1.1 Iteratively Build Up a List of Strings

Build up a list of strings, where the strings share common components. Iteratre over lists to generate variations in elements of the string list.

# common string components
st_base_name <- 'snwx_v_planner_docdense'
st_base_middle <- 'b1_xi0_manna_88'
# numeric values to loop over
ar_st_beta_val <- c('bt60', 'bt70', 'bt80', 'bt90')
ar_st_edu_type <- c('e1lm2', 'e2hm2')

# initialize string list
ls_snm <- vector(mode = "list", length = length(ar_st_beta_val)*length(ar_st_edu_type))

# generate list 
it_ctr = 0
for (st_beta_val in ar_st_beta_val) {
  for (st_edu_type in ar_st_edu_type) {
    it_ctr = it_ctr + 1
    # snm_file_name <- 'snwx_v_planner_docdense_e2hm2_b1_xi0_manna_88_bt90'
    snm_file_name <- paste(st_base_name, st_edu_type, st_base_middle, st_beta_val, sep ='_')
    ls_snm[it_ctr] <- snm_file_name
  }
}

# print
for (snm in ls_snm) {
  print(snm)
}
## [1] "snwx_v_planner_docdense_e1lm2_b1_xi0_manna_88_bt60"
## [1] "snwx_v_planner_docdense_e2hm2_b1_xi0_manna_88_bt60"
## [1] "snwx_v_planner_docdense_e1lm2_b1_xi0_manna_88_bt70"
## [1] "snwx_v_planner_docdense_e2hm2_b1_xi0_manna_88_bt70"
## [1] "snwx_v_planner_docdense_e1lm2_b1_xi0_manna_88_bt80"
## [1] "snwx_v_planner_docdense_e2hm2_b1_xi0_manna_88_bt80"
## [1] "snwx_v_planner_docdense_e1lm2_b1_xi0_manna_88_bt90"
## [1] "snwx_v_planner_docdense_e2hm2_b1_xi0_manna_88_bt90"
# if string in string
grepl('snwx_v_planner', snm)
## [1] TRUE

1.2 Named List of Matrixes

Save a list of matrixes. Retrieve Element of that list via loop.

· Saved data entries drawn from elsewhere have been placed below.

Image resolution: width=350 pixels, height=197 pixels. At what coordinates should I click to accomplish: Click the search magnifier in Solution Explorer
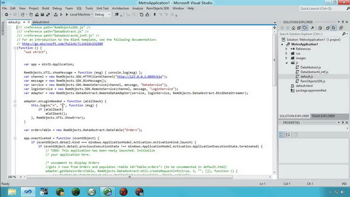click(x=344, y=34)
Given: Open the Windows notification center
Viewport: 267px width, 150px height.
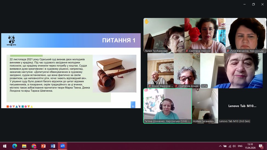Looking at the screenshot, I should click(261, 146).
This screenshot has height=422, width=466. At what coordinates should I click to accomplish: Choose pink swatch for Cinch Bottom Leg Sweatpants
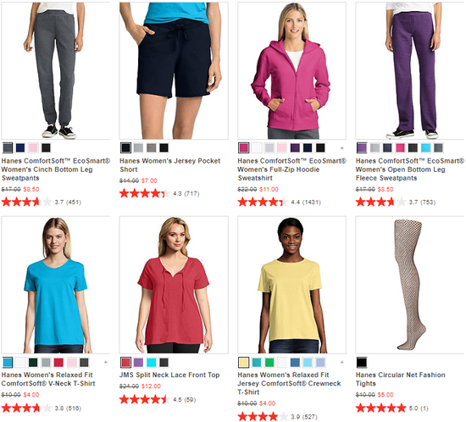click(x=33, y=147)
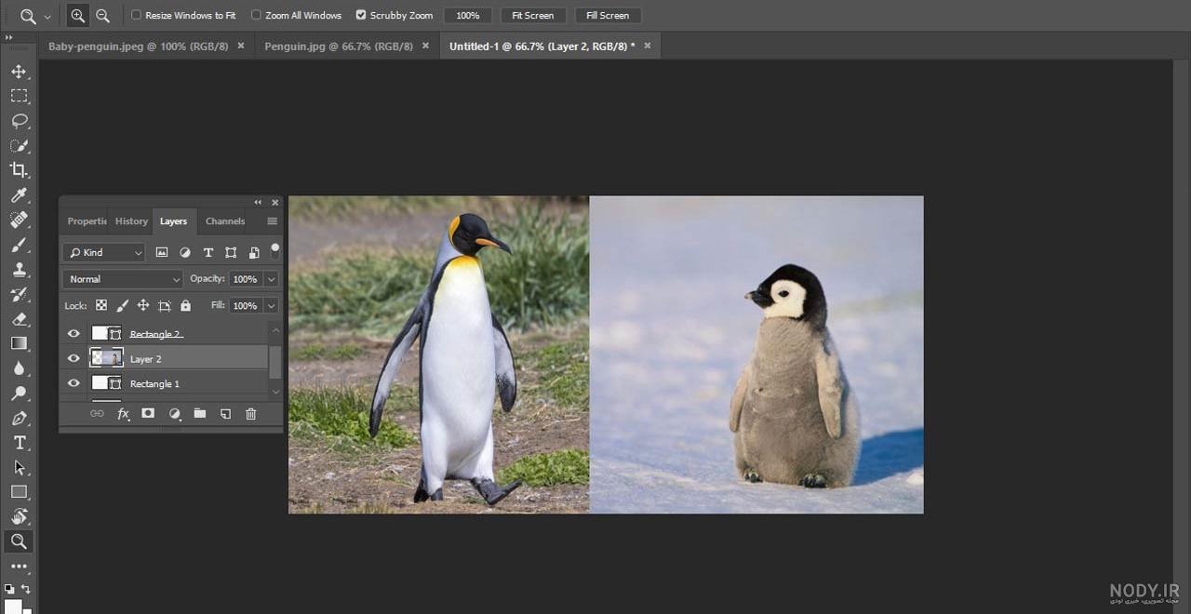
Task: Click the Zoom Out magnifier icon
Action: click(102, 16)
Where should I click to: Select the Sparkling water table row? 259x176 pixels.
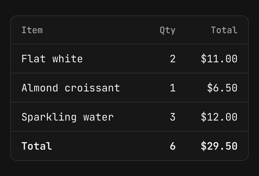[130, 117]
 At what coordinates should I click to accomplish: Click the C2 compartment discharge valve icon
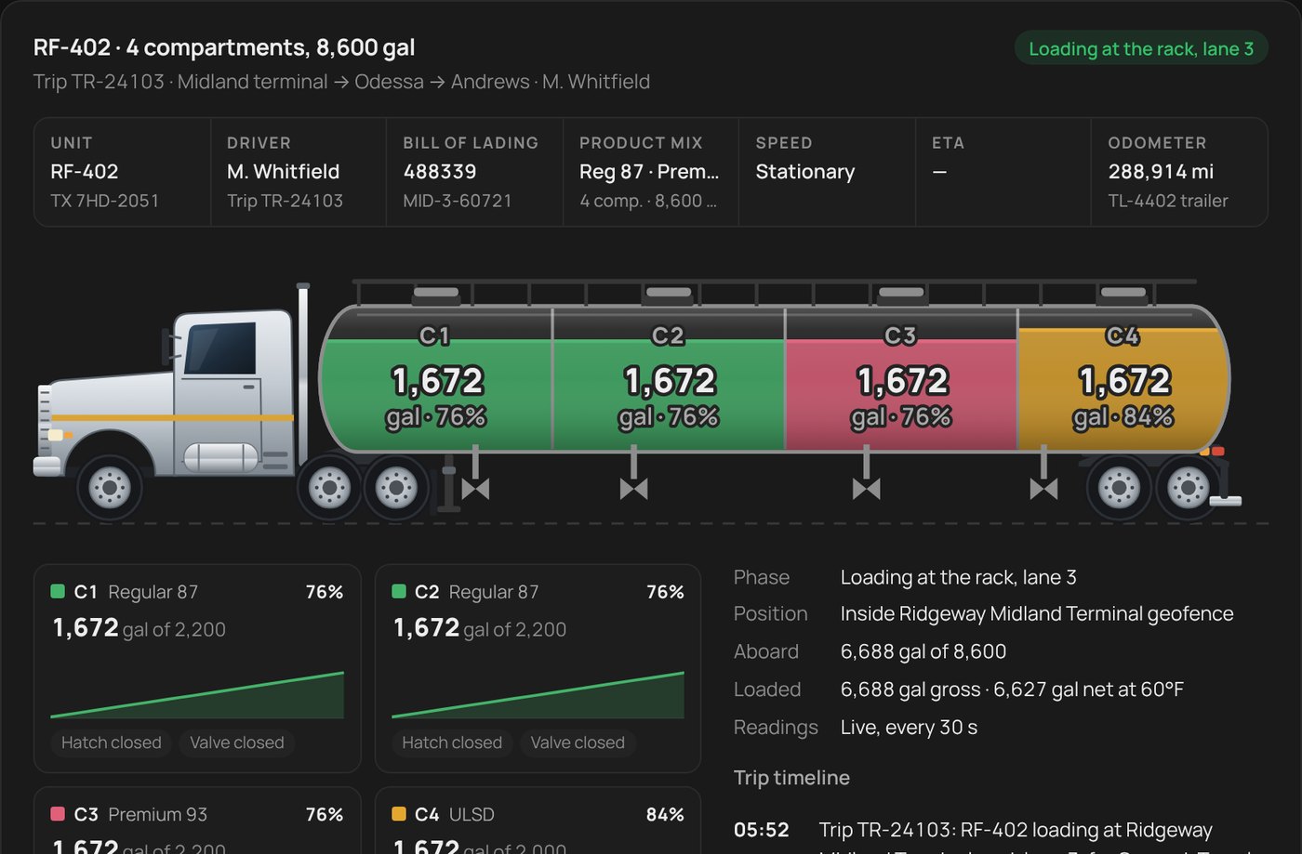pos(633,488)
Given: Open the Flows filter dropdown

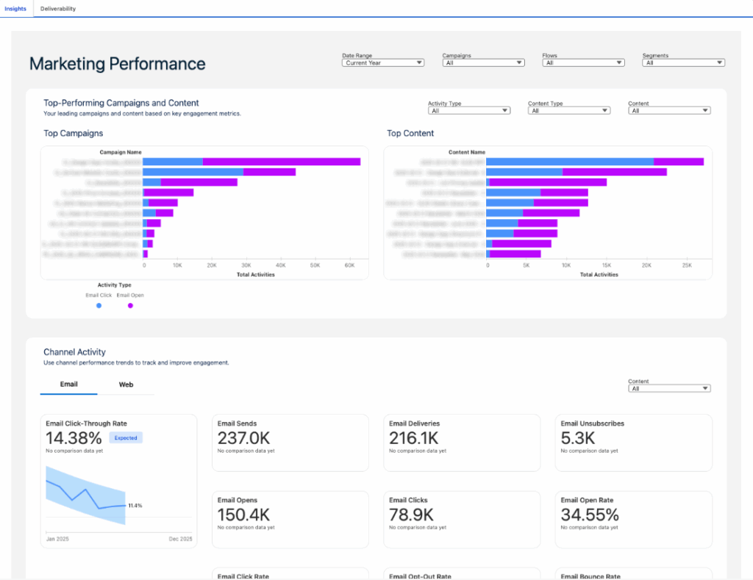Looking at the screenshot, I should (583, 62).
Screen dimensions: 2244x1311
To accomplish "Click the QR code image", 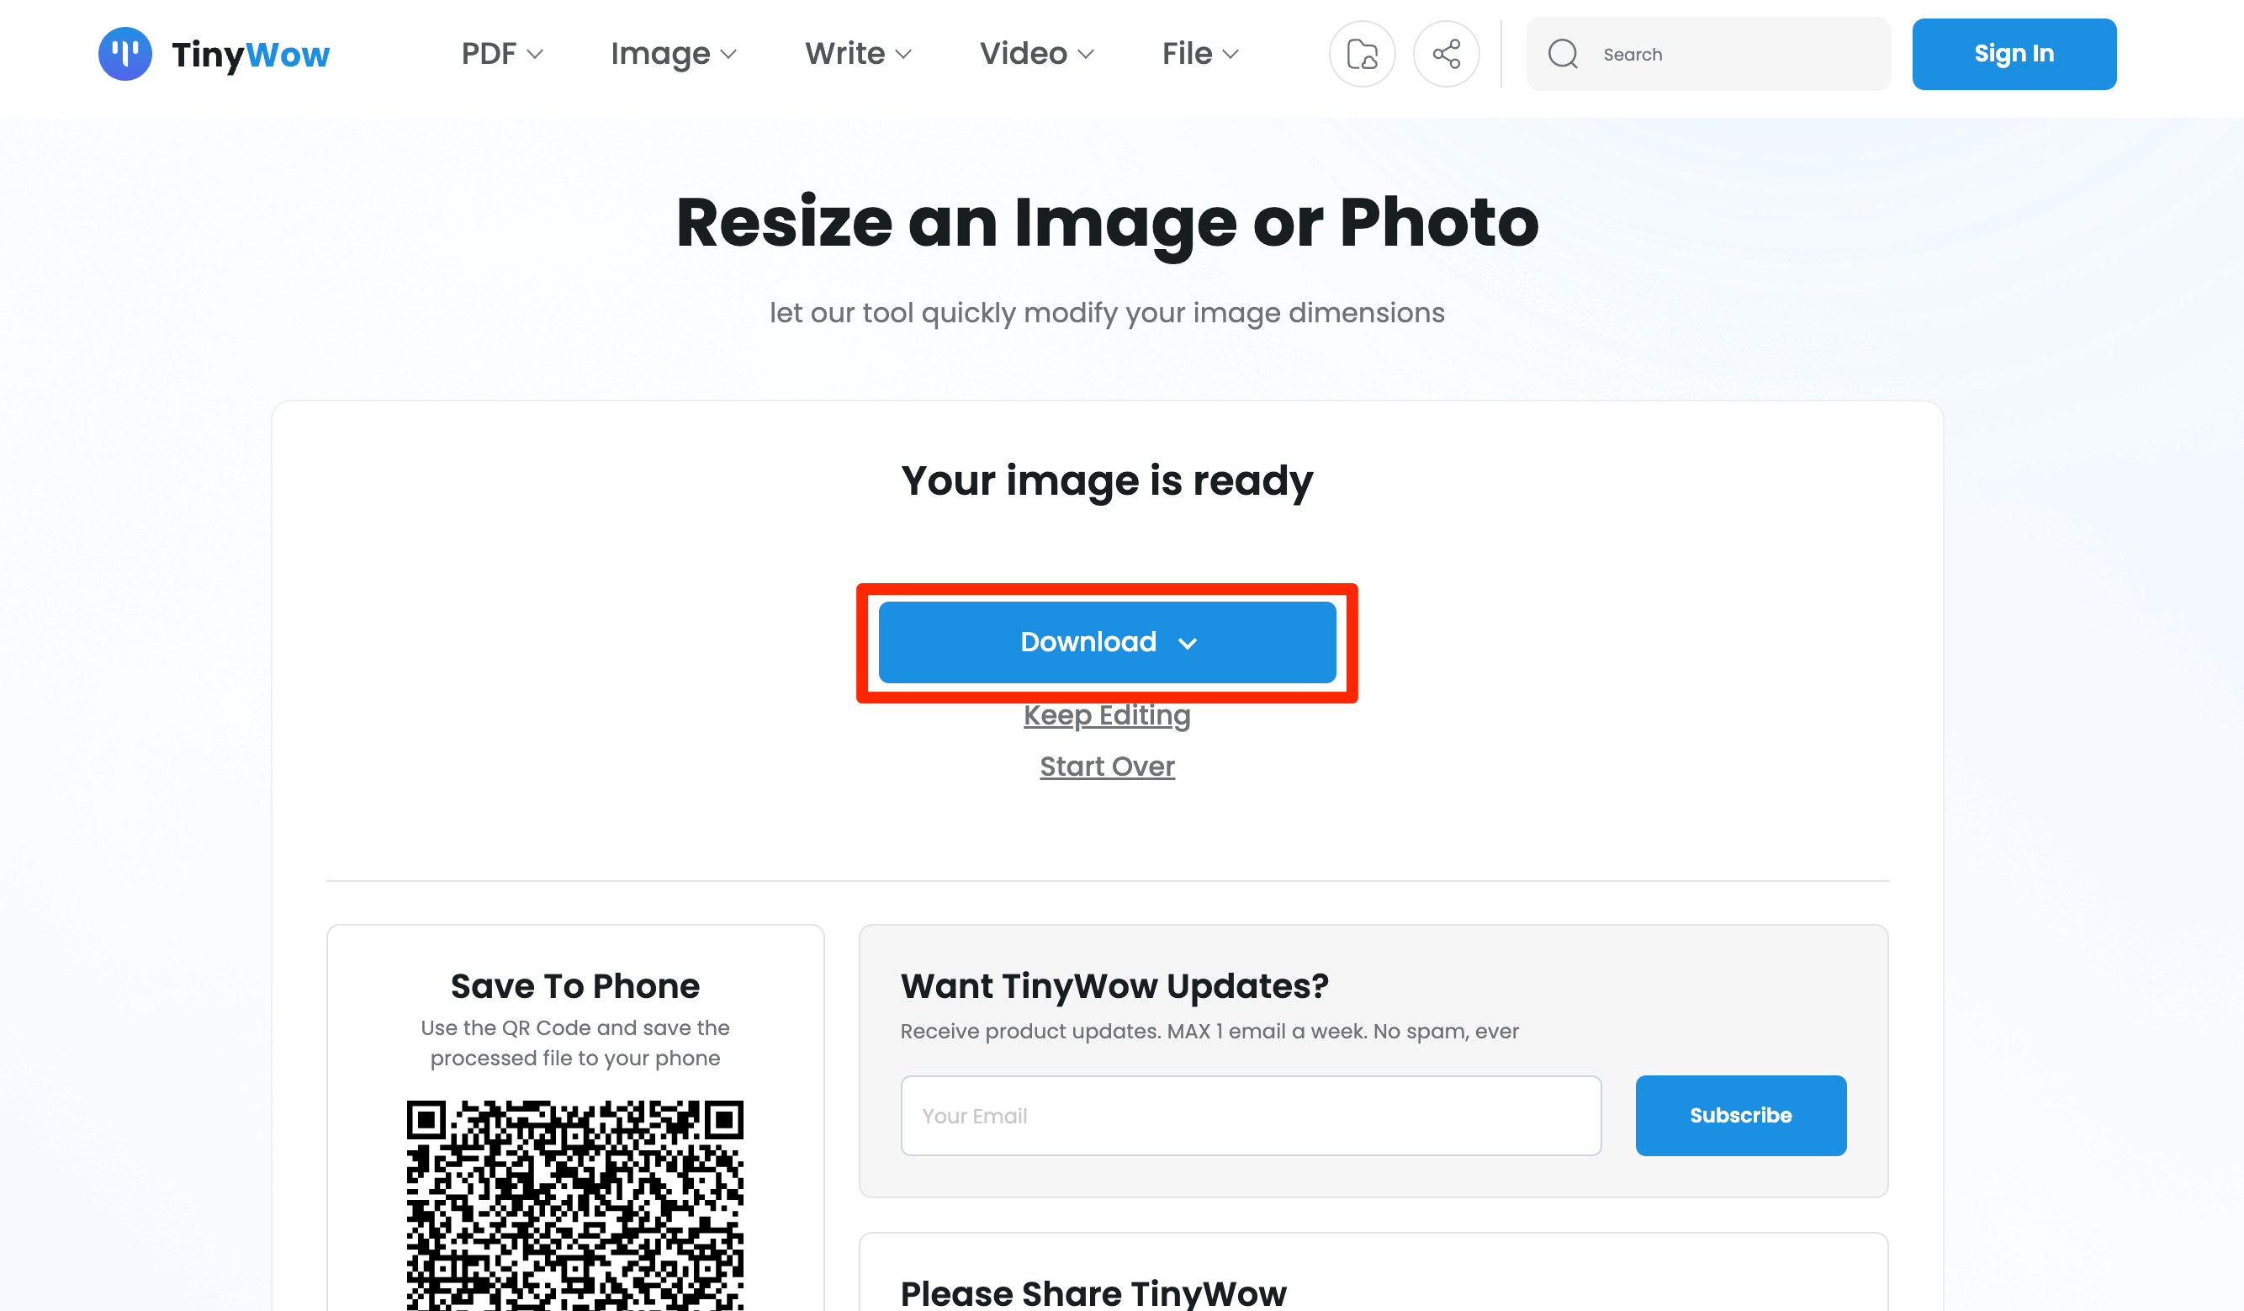I will click(x=574, y=1205).
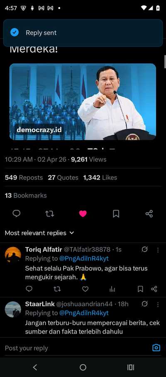Open the democrazy.id link card image
The image size is (166, 377).
pyautogui.click(x=83, y=101)
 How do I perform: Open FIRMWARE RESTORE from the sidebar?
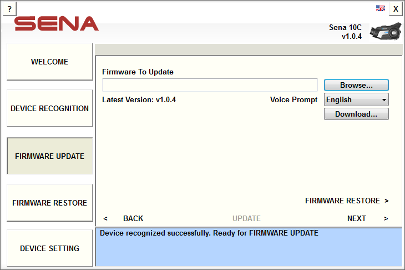click(49, 202)
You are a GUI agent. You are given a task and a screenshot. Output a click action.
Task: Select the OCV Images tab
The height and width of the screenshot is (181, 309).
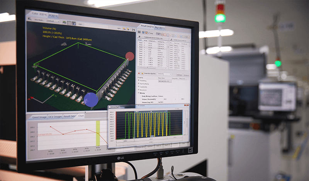(53, 116)
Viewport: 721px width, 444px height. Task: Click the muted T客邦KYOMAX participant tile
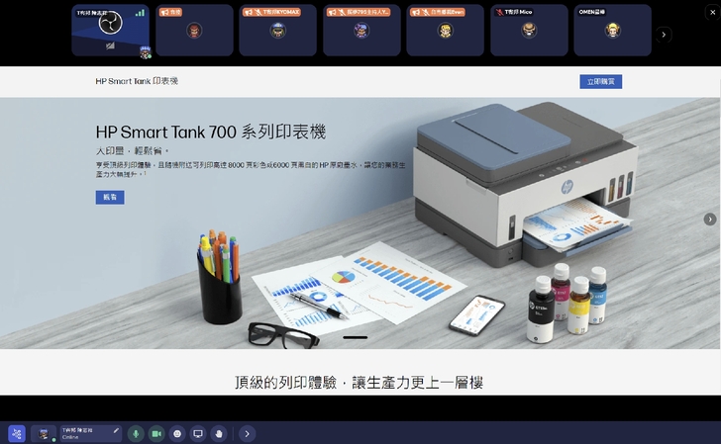click(277, 31)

# Define an array to loop over
ar_fl_mean <- c(10, 20, 30)

# store restuls in named list
ls_mt_res = vector(mode = "list", length = length(ar_fl_mean))
ar_st_names <- paste0('mean', ar_fl_mean)
names(ls_mt_res) <- ar_st_names

# Loop and generat a list of dataframes
for (it_fl_mean in seq(1, length(ar_fl_mean))) {
  fl_mean = ar_fl_mean[it_fl_mean]

  # dataframe
  set.seed(it_fl_mean)
  tb_combine <- as_tibble(
    matrix(rnorm(4,mean=fl_mean,sd=1), nrow=2, ncol=3)
    ) %>%
    rowid_to_column(var = "id") %>%
    rename_all(~c(c('id','var1','varb','vartheta')))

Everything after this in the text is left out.